## YOUR OBJECTIVE
Provide an exact copy of the lines from the beginning of the records through the line that includes "Task: Toggle the", and of no others.

## MATERIAL PROVIDED
────
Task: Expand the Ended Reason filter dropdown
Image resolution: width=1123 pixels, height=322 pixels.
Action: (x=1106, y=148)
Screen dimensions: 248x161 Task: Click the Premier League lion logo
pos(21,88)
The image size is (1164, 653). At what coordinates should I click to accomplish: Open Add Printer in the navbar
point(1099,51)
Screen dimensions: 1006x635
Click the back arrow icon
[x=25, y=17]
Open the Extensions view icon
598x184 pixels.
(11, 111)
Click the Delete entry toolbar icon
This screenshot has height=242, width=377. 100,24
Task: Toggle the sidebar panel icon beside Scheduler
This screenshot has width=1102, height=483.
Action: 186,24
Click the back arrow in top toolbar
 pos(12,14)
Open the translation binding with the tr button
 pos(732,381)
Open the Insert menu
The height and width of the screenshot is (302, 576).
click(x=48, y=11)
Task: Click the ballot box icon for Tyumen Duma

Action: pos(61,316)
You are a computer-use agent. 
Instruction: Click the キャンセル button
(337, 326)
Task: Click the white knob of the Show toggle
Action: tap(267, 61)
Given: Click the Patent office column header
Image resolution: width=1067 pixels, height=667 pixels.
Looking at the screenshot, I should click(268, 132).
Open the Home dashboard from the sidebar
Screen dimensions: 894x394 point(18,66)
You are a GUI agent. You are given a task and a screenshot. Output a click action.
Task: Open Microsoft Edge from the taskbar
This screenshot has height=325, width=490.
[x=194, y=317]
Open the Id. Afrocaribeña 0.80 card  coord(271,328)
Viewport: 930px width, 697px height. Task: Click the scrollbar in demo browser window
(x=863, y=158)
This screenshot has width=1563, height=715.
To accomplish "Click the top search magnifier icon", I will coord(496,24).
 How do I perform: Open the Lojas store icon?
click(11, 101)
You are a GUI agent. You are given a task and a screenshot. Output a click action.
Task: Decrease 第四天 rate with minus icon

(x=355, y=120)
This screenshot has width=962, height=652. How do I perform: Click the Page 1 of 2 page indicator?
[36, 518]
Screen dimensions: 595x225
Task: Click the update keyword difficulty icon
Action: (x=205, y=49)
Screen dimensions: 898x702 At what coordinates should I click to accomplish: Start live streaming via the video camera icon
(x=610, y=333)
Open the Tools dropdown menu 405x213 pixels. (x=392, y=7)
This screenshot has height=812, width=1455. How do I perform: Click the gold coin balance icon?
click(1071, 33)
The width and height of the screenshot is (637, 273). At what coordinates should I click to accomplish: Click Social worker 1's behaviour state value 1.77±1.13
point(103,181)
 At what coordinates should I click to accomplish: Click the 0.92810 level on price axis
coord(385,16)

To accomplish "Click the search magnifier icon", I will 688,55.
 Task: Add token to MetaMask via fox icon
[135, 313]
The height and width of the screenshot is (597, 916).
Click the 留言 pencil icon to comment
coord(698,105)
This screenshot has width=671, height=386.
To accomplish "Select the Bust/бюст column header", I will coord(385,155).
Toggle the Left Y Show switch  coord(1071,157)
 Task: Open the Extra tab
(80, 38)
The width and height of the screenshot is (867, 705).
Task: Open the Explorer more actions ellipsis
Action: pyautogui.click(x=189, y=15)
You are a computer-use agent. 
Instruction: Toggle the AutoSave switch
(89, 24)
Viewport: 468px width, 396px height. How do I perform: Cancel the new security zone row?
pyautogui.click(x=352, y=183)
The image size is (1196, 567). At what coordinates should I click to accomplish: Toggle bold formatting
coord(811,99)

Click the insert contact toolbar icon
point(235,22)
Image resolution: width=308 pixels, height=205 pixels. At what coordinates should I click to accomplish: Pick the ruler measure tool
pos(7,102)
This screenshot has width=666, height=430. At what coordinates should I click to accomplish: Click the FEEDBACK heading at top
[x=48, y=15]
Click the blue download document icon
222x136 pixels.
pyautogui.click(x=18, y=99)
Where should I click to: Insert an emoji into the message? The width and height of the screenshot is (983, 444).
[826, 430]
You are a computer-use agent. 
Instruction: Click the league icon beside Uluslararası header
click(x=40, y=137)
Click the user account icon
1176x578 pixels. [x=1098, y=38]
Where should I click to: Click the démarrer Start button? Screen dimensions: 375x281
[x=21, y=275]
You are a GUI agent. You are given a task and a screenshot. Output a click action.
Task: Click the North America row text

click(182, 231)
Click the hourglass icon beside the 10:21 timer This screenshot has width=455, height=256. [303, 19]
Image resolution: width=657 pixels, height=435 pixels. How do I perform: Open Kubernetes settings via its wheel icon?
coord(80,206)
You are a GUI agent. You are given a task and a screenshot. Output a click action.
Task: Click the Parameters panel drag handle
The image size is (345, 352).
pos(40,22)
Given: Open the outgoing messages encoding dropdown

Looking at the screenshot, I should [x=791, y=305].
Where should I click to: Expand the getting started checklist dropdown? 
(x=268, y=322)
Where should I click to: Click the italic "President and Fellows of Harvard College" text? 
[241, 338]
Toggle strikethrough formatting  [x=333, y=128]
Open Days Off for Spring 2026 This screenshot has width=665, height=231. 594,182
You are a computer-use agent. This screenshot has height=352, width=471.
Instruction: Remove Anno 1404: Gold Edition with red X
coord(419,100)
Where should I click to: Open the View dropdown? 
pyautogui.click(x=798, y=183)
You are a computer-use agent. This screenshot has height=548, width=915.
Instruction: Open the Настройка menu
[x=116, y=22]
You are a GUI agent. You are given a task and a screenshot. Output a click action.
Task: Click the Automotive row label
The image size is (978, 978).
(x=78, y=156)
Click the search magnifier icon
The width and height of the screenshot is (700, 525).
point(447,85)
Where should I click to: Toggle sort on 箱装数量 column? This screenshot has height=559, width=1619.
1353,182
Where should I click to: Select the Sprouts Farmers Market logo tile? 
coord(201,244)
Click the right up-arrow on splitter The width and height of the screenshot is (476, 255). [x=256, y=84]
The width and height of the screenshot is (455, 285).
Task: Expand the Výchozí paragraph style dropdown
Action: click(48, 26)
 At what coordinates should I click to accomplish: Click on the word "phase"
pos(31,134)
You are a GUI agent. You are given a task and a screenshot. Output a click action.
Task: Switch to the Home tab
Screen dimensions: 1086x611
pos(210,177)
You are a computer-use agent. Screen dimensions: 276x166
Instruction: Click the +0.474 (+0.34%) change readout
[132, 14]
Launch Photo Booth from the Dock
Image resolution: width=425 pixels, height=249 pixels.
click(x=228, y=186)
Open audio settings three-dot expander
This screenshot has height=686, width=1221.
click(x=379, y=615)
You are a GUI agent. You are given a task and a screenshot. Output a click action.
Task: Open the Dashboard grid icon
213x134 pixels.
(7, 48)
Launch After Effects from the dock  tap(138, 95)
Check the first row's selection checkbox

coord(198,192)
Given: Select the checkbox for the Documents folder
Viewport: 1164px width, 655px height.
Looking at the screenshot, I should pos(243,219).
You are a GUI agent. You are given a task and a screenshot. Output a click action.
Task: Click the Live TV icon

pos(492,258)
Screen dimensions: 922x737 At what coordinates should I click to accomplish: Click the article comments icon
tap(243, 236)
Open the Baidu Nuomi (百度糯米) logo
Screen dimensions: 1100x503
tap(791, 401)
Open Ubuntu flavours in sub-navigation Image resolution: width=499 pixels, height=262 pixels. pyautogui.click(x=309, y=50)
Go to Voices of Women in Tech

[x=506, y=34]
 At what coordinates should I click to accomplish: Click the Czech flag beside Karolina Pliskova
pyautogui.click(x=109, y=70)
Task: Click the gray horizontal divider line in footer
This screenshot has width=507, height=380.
────
## RESPONSE AREA
Task: Expand the Ended Reason filter dropdown
Image resolution: width=1123 pixels, height=322 pixels.
Action: (x=1106, y=148)
Screen dimensions: 248x161 Task: Click the Premier League lion logo
pos(21,88)
The image size is (1164, 653). At what coordinates should I click to accomplish: Open Add Printer in the navbar
point(1099,51)
Screen dimensions: 1006x635
Click the back arrow icon
[x=25, y=17]
Open the Extensions view icon
598x184 pixels.
(11, 111)
Click the Delete entry toolbar icon
This screenshot has height=242, width=377. 100,24
Task: Toggle the sidebar panel icon beside Scheduler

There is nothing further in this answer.